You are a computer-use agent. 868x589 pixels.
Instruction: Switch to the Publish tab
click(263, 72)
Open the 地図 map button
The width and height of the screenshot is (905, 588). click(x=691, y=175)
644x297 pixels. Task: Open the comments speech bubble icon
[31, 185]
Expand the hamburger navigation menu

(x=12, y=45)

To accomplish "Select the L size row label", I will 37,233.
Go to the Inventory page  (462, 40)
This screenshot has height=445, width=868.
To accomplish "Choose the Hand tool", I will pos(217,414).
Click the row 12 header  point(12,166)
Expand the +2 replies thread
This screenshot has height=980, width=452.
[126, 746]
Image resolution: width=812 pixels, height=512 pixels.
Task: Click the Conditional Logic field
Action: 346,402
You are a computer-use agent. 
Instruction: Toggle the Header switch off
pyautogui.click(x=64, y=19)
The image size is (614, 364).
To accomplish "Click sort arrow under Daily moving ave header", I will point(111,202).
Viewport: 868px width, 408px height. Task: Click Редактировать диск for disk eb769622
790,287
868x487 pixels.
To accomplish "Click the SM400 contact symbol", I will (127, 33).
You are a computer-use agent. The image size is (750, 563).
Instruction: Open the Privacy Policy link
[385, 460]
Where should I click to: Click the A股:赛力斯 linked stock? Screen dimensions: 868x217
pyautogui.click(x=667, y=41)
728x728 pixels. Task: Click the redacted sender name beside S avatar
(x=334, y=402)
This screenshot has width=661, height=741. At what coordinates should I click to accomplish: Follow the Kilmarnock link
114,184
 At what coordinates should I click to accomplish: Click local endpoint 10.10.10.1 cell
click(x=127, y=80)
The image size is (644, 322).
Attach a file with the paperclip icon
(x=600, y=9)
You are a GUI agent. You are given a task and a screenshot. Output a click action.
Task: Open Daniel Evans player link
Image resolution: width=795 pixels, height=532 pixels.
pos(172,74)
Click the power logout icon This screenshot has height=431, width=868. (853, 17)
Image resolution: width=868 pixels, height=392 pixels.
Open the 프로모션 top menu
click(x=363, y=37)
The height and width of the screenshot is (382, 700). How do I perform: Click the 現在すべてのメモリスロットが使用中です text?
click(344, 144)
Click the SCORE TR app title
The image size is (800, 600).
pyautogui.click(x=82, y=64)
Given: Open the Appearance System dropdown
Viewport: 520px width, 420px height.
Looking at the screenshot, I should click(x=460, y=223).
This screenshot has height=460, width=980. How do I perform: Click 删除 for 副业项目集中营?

### Exercise directions
The whole listing should be transcribed word for word.

### Response
You are a computer-use agent. 868x589 pixels.
Instruction: Switch to the Publish tab
click(263, 72)
Open the 地図 map button
The width and height of the screenshot is (905, 588). click(x=691, y=175)
644x297 pixels. Task: Open the comments speech bubble icon
[31, 185]
Expand the hamburger navigation menu

(x=12, y=45)

To accomplish "Select the L size row label", I will 37,233.
Go to the Inventory page  (462, 40)
This screenshot has height=445, width=868.
To accomplish "Choose the Hand tool", I will pos(217,414).
Click the row 12 header  point(12,166)
Expand the +2 replies thread
This screenshot has height=980, width=452.
[126, 746]
Image resolution: width=812 pixels, height=512 pixels.
Task: Click the Conditional Logic field
Action: 346,402
You are a computer-use agent. 
Instruction: Toggle the Header switch off
pyautogui.click(x=64, y=19)
The image size is (614, 364).
To accomplish "Click sort arrow under Daily moving ave header", I will point(111,202).
Viewport: 868px width, 408px height. Task: Click Редактировать диск for disk eb769622
790,287
868x487 pixels.
To accomplish "Click the SM400 contact symbol", I will (127, 33).
You are a computer-use agent. The image size is (750, 563).
Instruction: Open the Privacy Policy link
[385, 460]
Where should I click to: Click the A股:赛力斯 linked stock? Screen dimensions: 868x217
pyautogui.click(x=667, y=41)
728x728 pixels. Task: Click the redacted sender name beside S avatar
(x=334, y=402)
This screenshot has width=661, height=741. At what coordinates should I click to accomplish: Follow the Kilmarnock link
114,184
 At what coordinates should I click to accomplish: Click local endpoint 10.10.10.1 cell
click(x=127, y=80)
The image size is (644, 322).
Attach a file with the paperclip icon
(x=600, y=9)
You are a GUI agent. You are given a task and a screenshot. Output a click action.
Task: Open Daniel Evans player link
Image resolution: width=795 pixels, height=532 pixels.
pos(172,74)
Click the power logout icon This screenshot has height=431, width=868. (853, 17)
Image resolution: width=868 pixels, height=392 pixels.
Open the 프로모션 top menu
click(x=363, y=37)
The height and width of the screenshot is (382, 700). How do I perform: Click the 現在すべてのメモリスロットが使用中です text?
click(344, 144)
Click the SCORE TR app title
The image size is (800, 600).
pyautogui.click(x=82, y=64)
Given: Open the Appearance System dropdown
Viewport: 520px width, 420px height.
Looking at the screenshot, I should click(x=460, y=223).
This screenshot has height=460, width=980. How do I perform: Click 删除 for 副业项目集中营?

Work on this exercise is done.